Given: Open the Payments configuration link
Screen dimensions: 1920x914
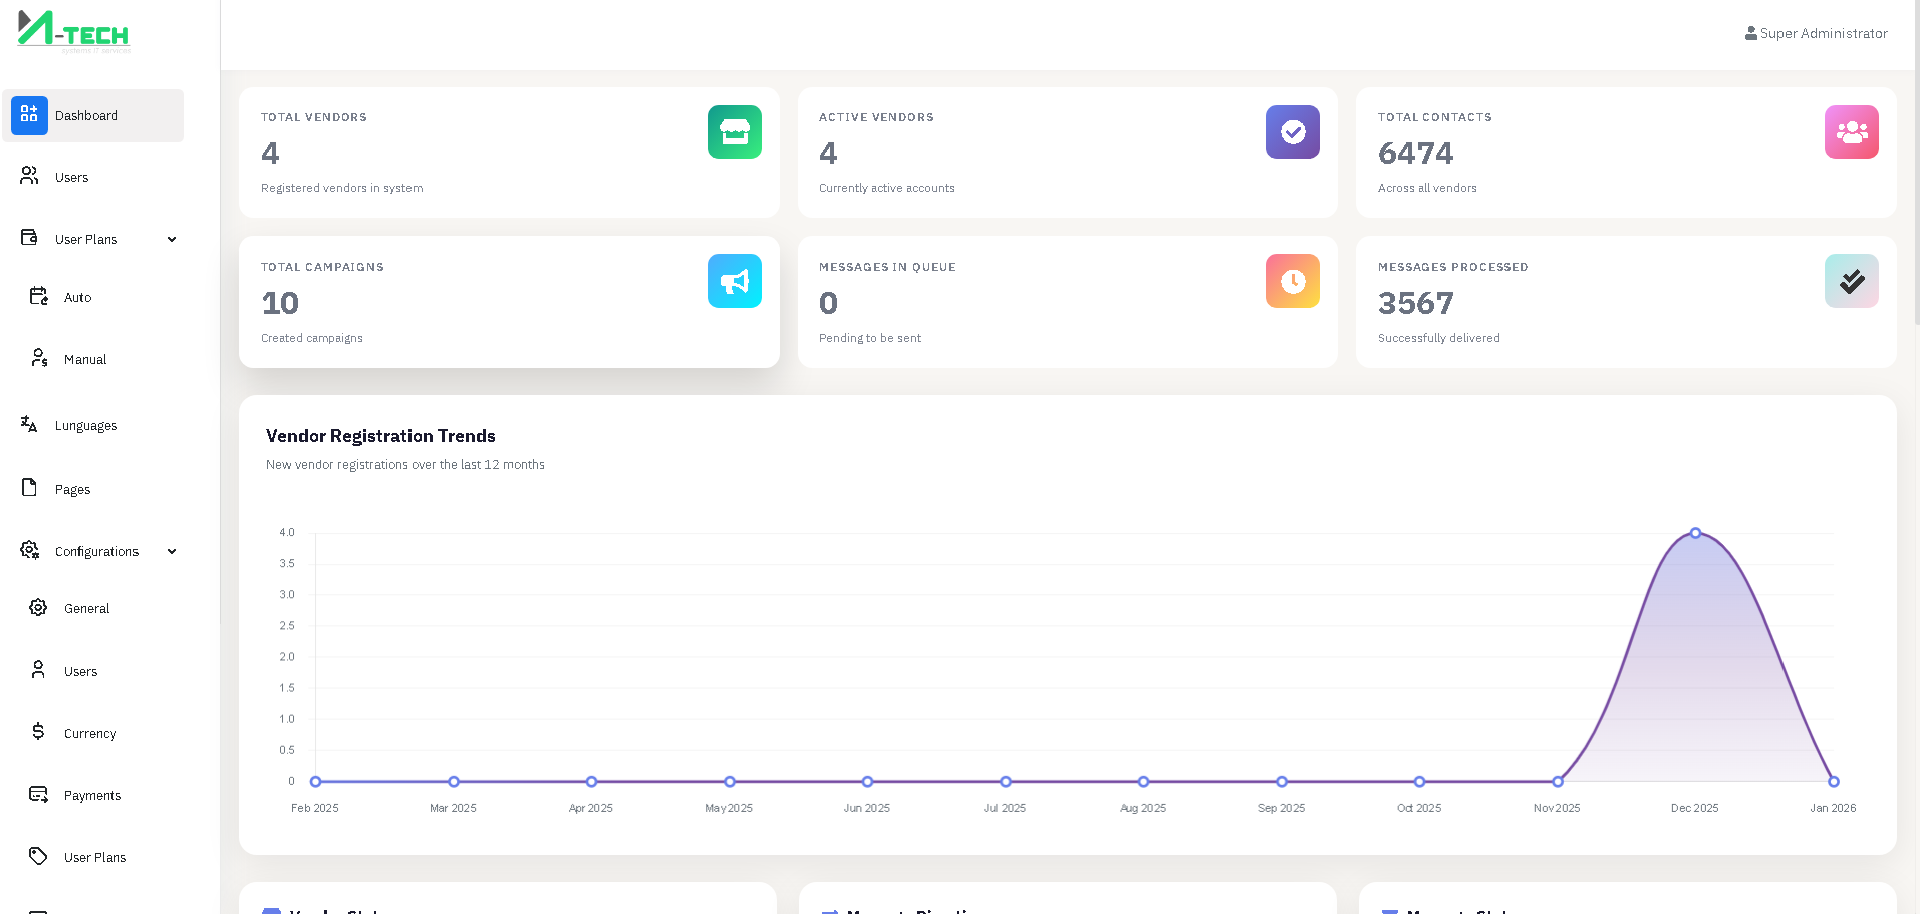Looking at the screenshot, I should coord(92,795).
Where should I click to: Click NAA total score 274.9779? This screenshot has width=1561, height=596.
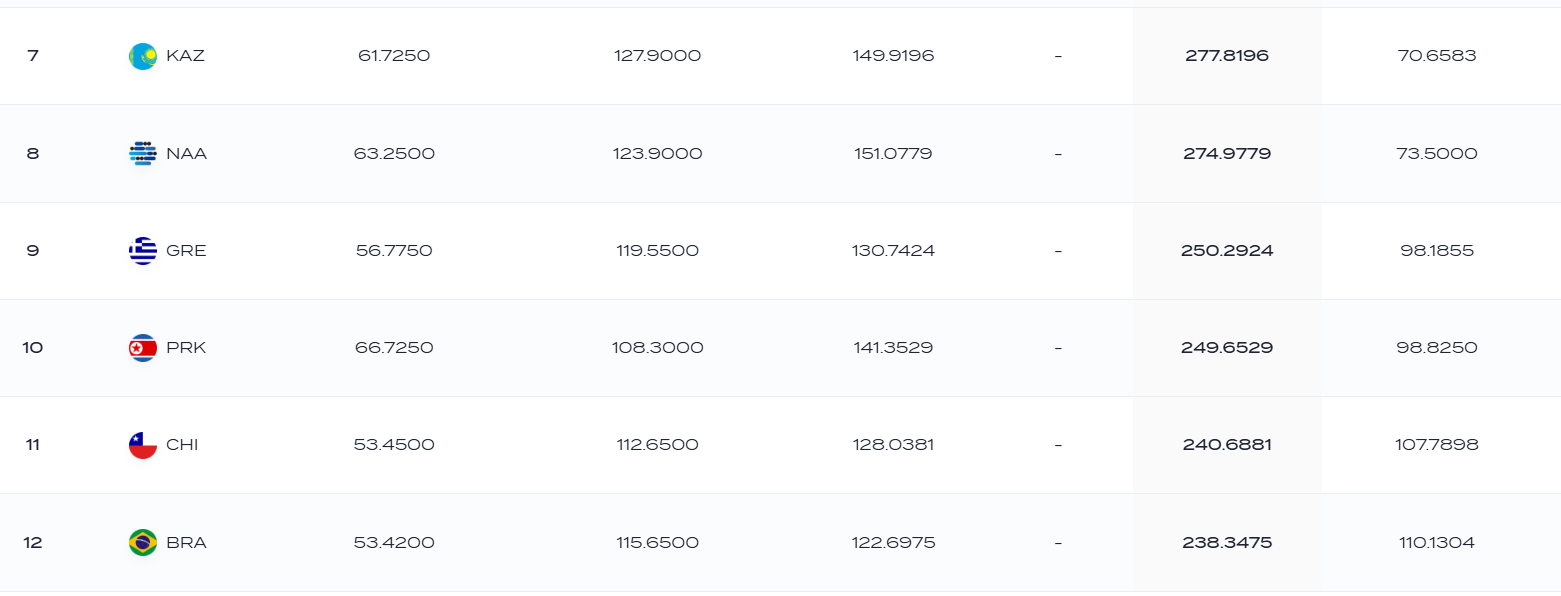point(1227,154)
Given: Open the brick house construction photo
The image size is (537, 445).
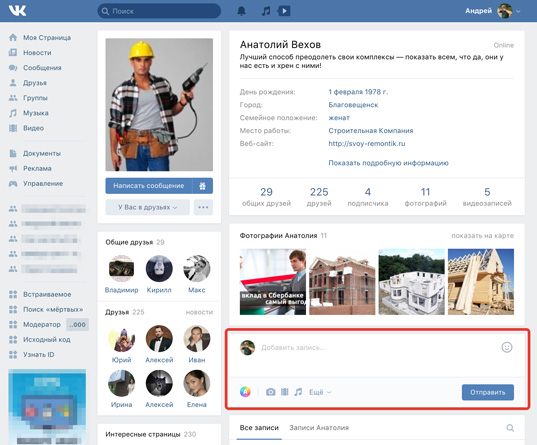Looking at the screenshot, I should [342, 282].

▸ **About this task**: Report how many lines of the preceding records include "Given". Output the number only.

▸ **Answer to this problem**: 2